=== Section Start ===

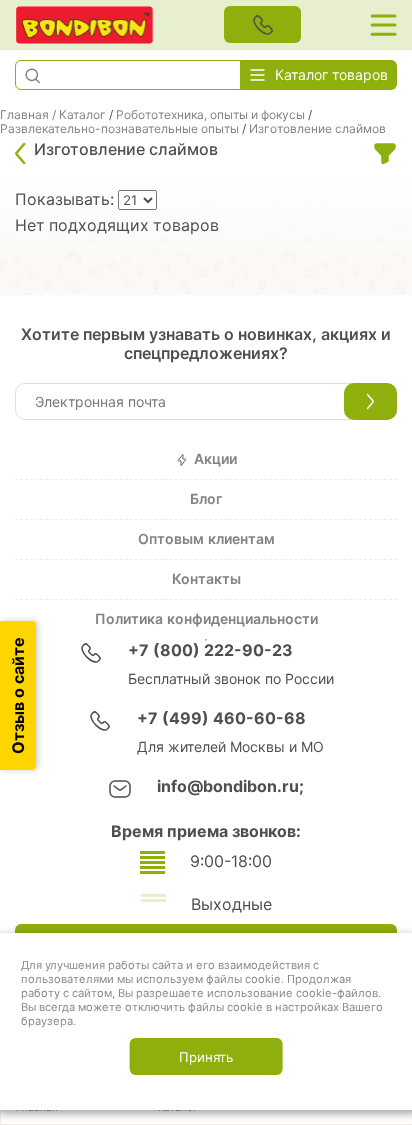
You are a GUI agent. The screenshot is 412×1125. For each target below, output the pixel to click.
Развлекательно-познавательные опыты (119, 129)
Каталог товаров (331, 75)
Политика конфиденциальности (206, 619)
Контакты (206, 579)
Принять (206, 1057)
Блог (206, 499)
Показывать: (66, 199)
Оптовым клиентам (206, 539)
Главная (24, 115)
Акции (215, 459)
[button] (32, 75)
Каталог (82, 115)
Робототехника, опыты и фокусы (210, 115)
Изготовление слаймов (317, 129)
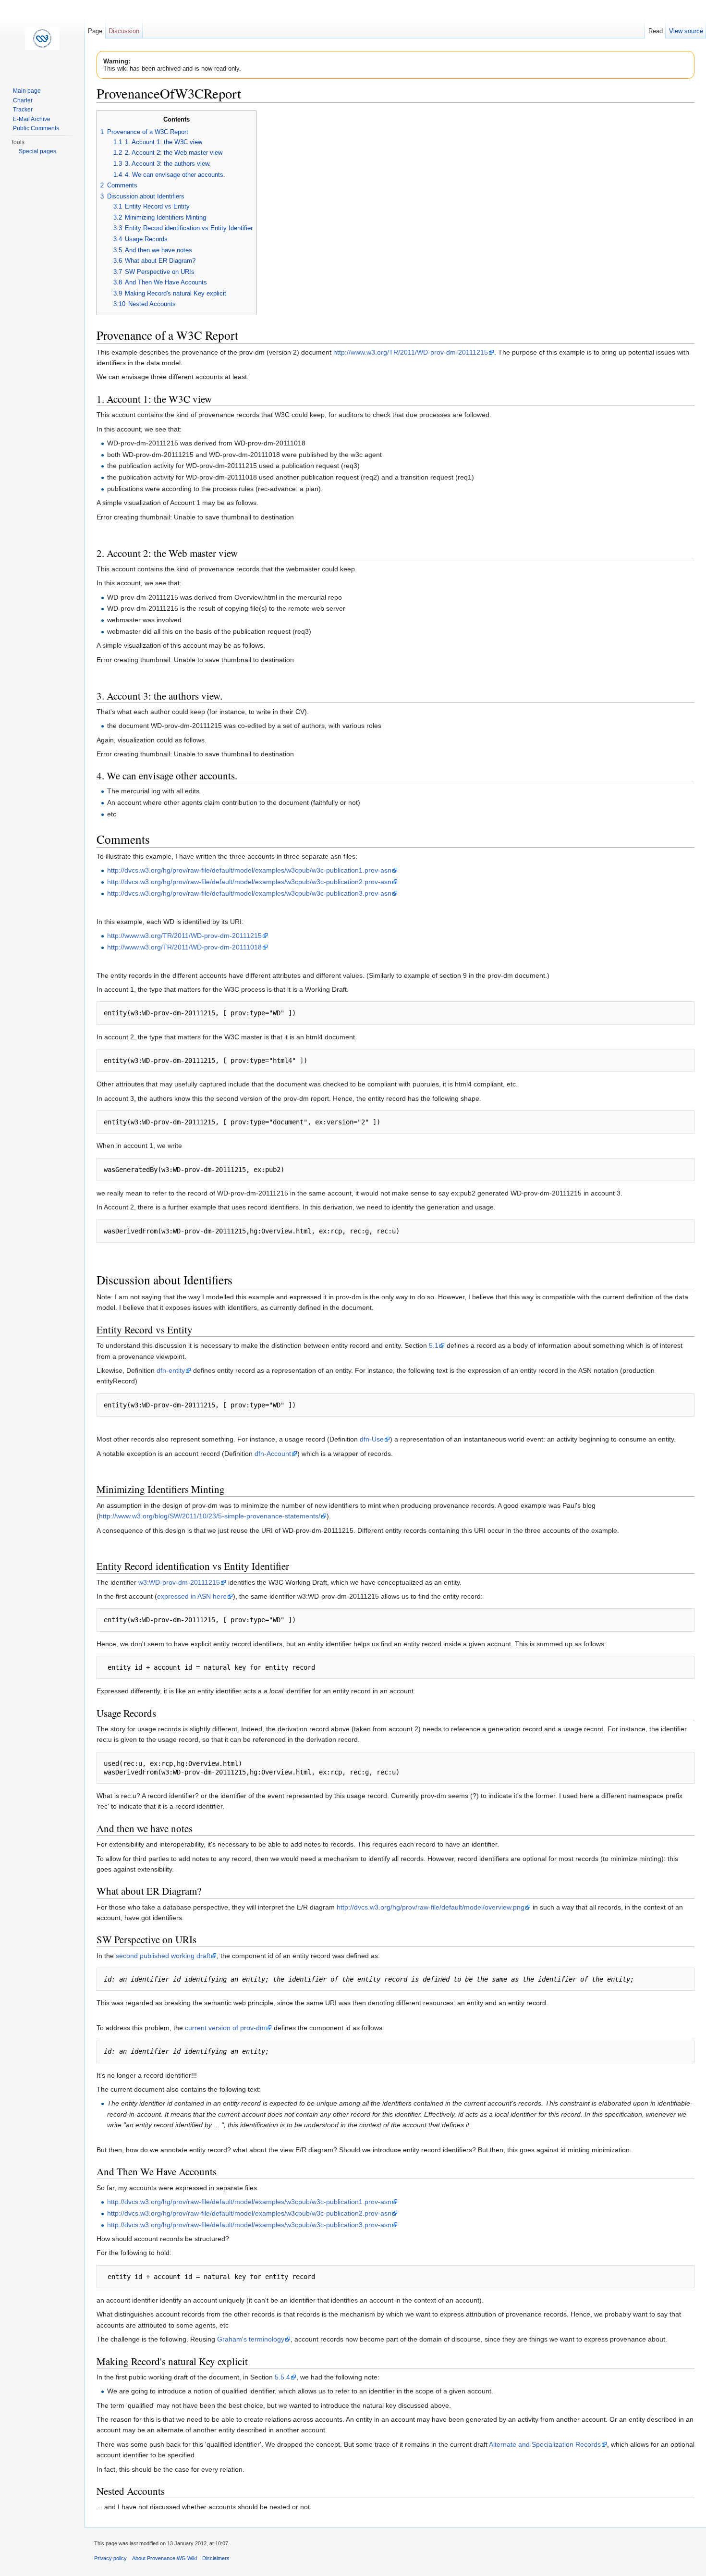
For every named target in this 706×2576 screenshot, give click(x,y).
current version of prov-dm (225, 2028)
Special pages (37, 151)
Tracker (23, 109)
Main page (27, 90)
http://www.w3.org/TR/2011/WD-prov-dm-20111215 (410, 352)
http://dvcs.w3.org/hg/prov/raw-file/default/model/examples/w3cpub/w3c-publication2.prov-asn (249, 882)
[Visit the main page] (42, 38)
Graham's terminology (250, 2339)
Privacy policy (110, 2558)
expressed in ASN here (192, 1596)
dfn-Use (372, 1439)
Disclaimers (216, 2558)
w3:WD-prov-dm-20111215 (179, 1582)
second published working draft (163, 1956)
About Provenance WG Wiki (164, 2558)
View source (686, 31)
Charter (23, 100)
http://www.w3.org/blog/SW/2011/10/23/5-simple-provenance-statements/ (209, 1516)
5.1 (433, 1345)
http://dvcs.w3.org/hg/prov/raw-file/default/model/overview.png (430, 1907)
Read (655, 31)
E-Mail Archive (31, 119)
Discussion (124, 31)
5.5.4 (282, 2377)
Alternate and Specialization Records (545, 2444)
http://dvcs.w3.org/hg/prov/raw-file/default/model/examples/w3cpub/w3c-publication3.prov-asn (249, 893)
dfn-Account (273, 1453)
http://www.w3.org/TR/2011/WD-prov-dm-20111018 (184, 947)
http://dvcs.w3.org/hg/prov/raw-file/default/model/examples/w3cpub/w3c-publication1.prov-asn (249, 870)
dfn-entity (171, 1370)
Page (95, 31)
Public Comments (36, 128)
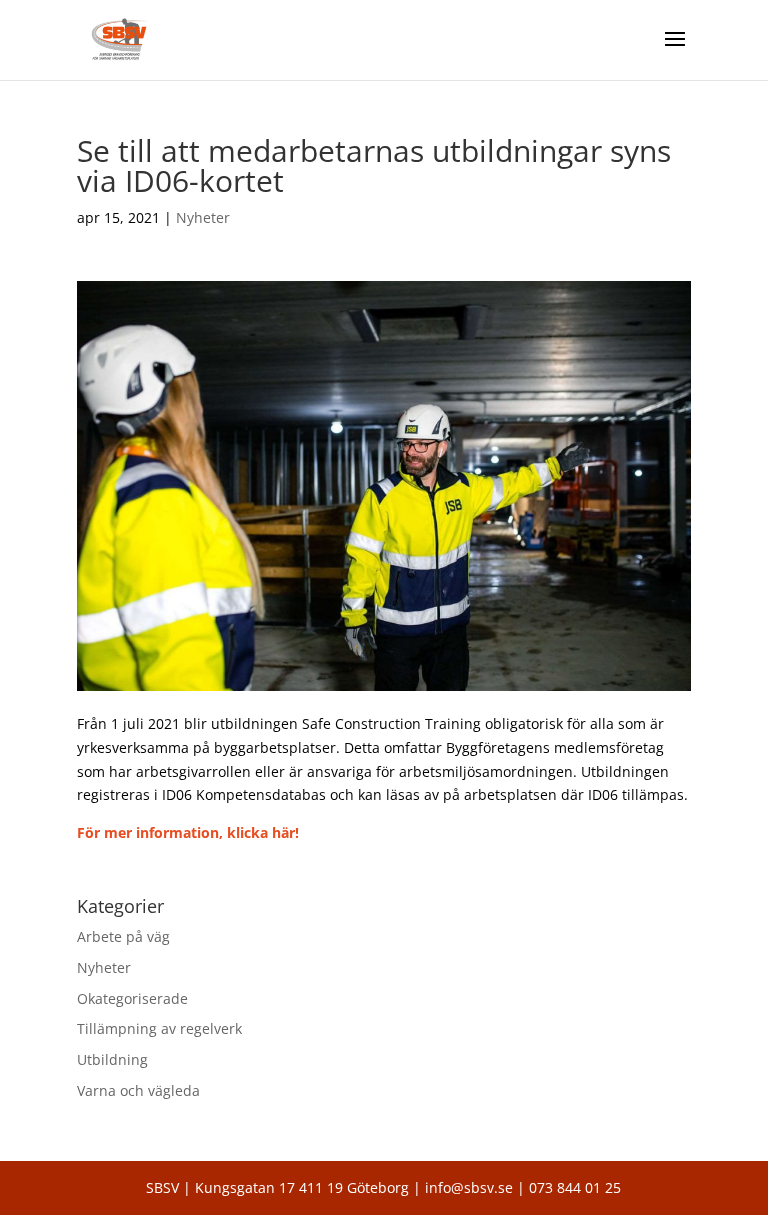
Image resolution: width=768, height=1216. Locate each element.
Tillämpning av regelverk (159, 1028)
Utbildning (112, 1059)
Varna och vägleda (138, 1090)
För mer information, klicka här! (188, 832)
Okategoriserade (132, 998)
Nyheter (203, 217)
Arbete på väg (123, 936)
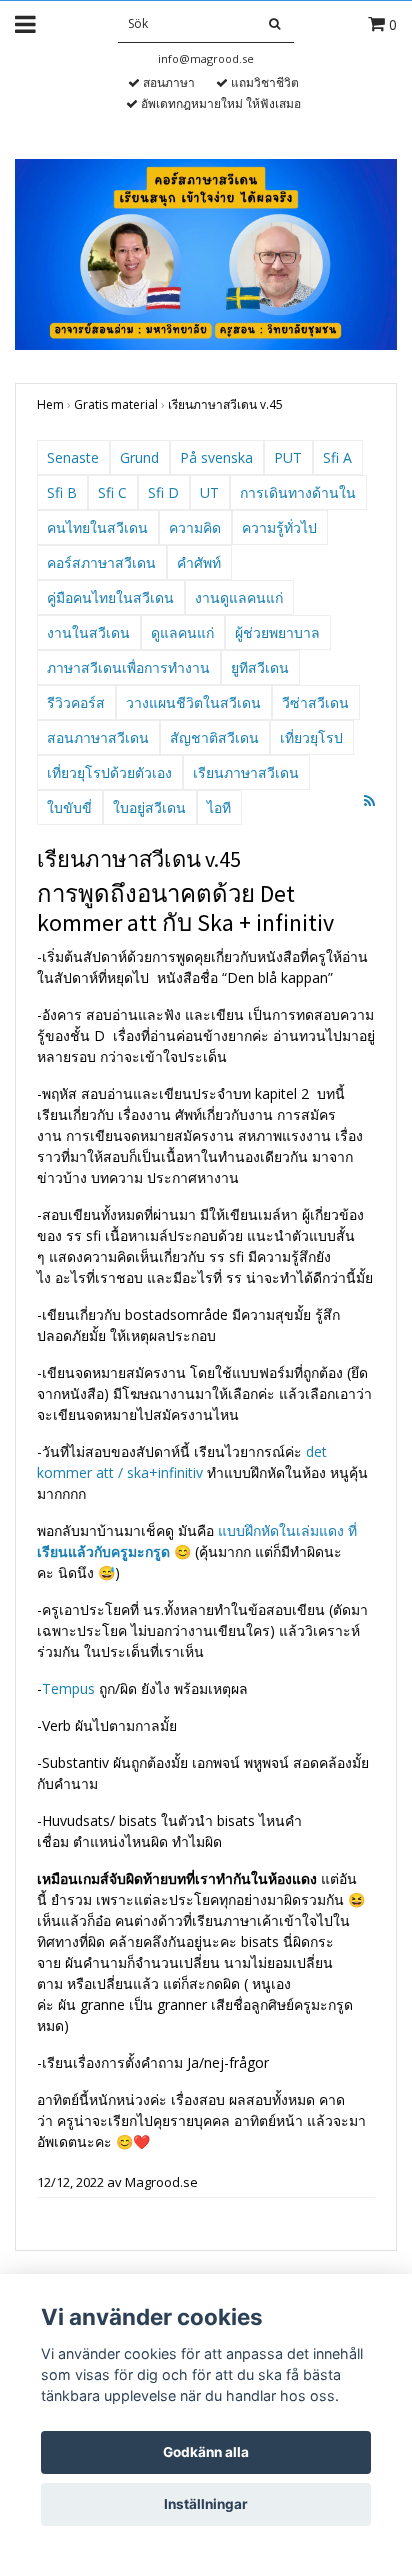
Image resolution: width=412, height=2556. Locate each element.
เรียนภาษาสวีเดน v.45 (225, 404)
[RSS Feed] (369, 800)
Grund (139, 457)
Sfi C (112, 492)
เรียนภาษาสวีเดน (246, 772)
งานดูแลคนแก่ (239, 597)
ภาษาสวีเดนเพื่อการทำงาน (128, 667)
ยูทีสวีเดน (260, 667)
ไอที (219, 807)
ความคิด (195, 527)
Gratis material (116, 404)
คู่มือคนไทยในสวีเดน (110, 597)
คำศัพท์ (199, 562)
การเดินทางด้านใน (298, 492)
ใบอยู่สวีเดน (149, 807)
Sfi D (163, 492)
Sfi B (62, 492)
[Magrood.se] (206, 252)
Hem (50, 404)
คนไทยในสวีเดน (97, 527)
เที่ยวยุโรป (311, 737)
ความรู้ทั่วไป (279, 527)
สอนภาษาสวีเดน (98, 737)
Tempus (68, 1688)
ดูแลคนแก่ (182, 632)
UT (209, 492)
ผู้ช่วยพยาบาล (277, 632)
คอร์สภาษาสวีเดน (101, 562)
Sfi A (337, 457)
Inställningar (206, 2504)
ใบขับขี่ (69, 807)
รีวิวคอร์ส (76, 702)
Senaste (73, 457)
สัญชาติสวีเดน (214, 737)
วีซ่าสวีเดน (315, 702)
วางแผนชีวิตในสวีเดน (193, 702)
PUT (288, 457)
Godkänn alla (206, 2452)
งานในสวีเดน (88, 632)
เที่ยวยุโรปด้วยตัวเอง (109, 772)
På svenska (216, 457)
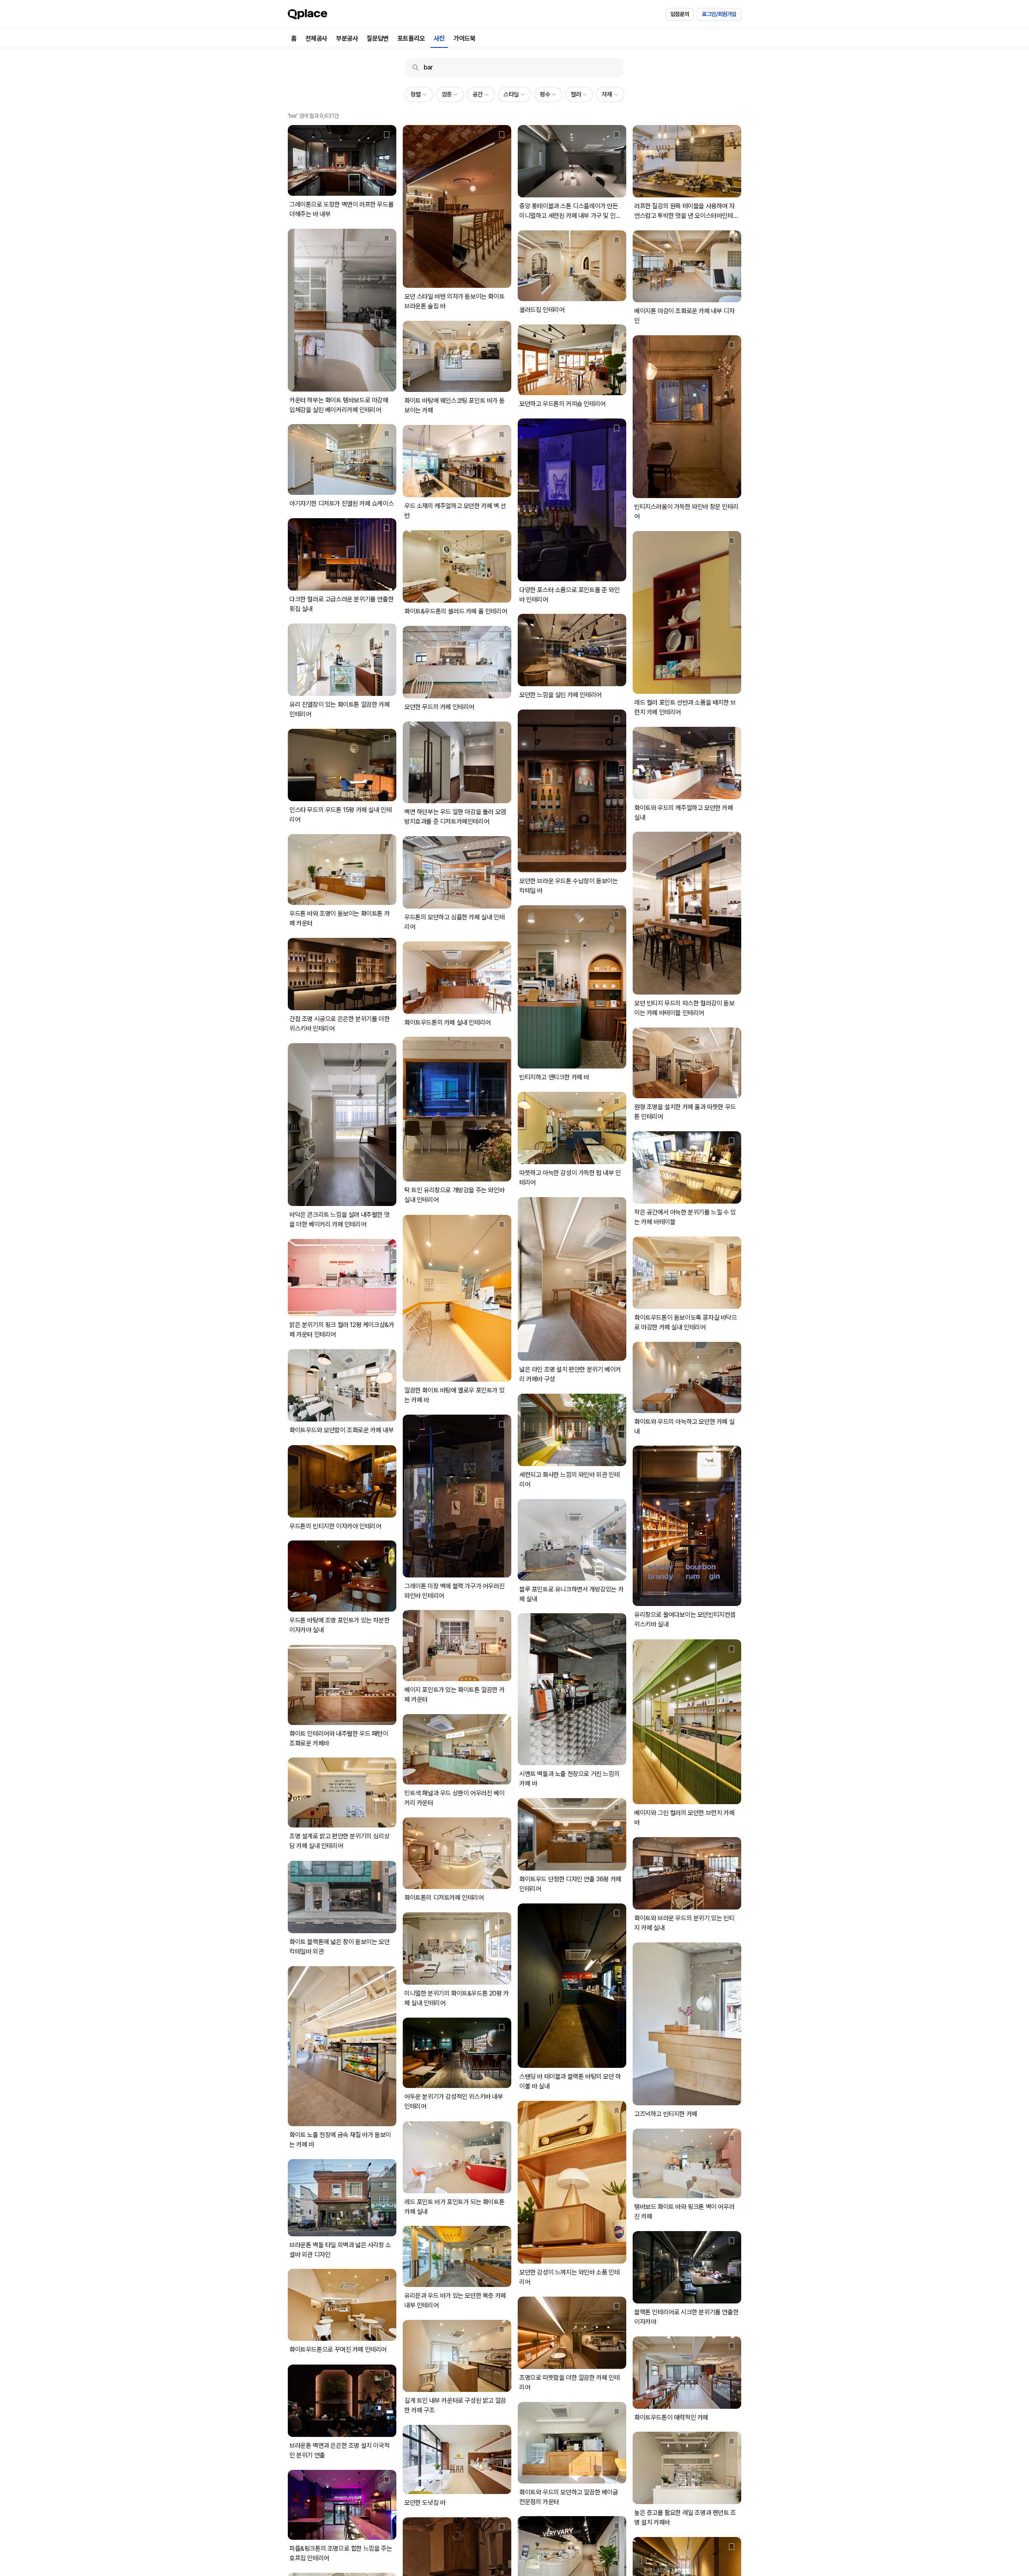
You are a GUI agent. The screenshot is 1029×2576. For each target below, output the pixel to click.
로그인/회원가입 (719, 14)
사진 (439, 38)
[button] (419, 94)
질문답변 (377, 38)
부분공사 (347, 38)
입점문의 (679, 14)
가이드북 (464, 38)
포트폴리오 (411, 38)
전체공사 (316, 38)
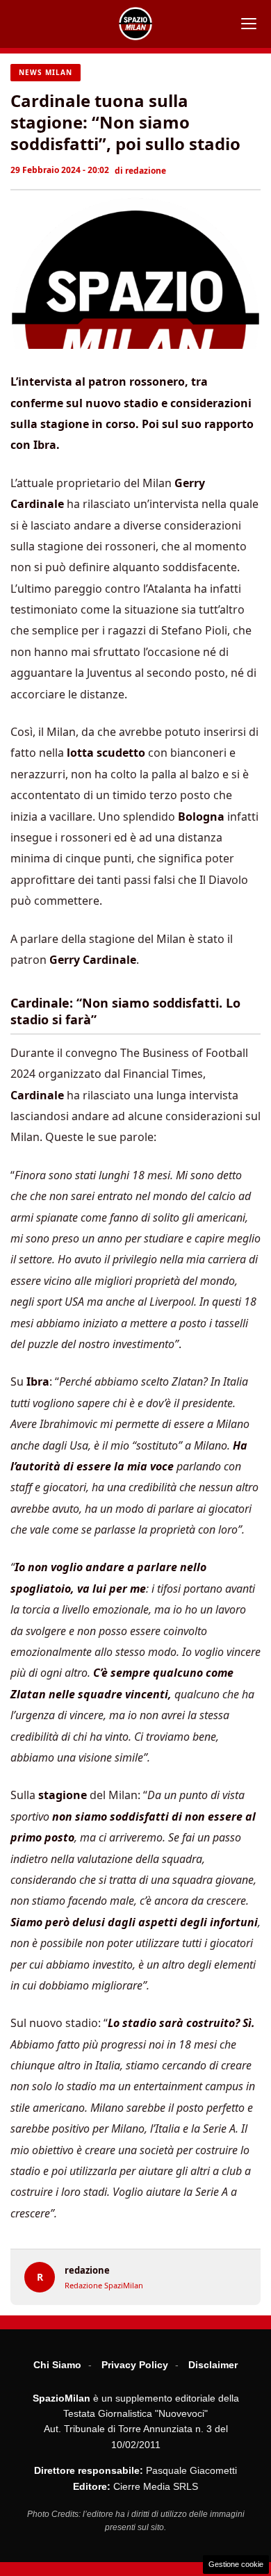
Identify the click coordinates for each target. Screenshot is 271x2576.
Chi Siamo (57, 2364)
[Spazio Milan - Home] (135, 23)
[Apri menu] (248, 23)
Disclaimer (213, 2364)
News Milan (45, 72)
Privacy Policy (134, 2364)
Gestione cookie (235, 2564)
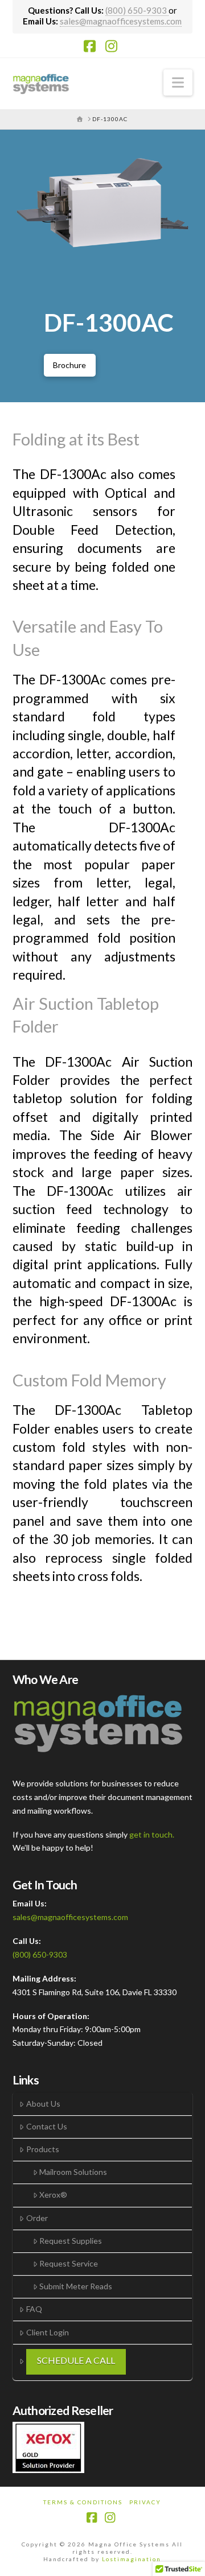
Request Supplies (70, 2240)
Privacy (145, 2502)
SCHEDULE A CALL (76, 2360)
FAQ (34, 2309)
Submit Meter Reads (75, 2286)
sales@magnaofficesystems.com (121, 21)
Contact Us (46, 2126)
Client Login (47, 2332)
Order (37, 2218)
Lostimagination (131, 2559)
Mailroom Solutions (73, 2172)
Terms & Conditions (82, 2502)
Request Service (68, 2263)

=== Section End ===

→ What to do: Among the lines of the listing above, count those that include "Image" and give only the total.

→ Task result: 2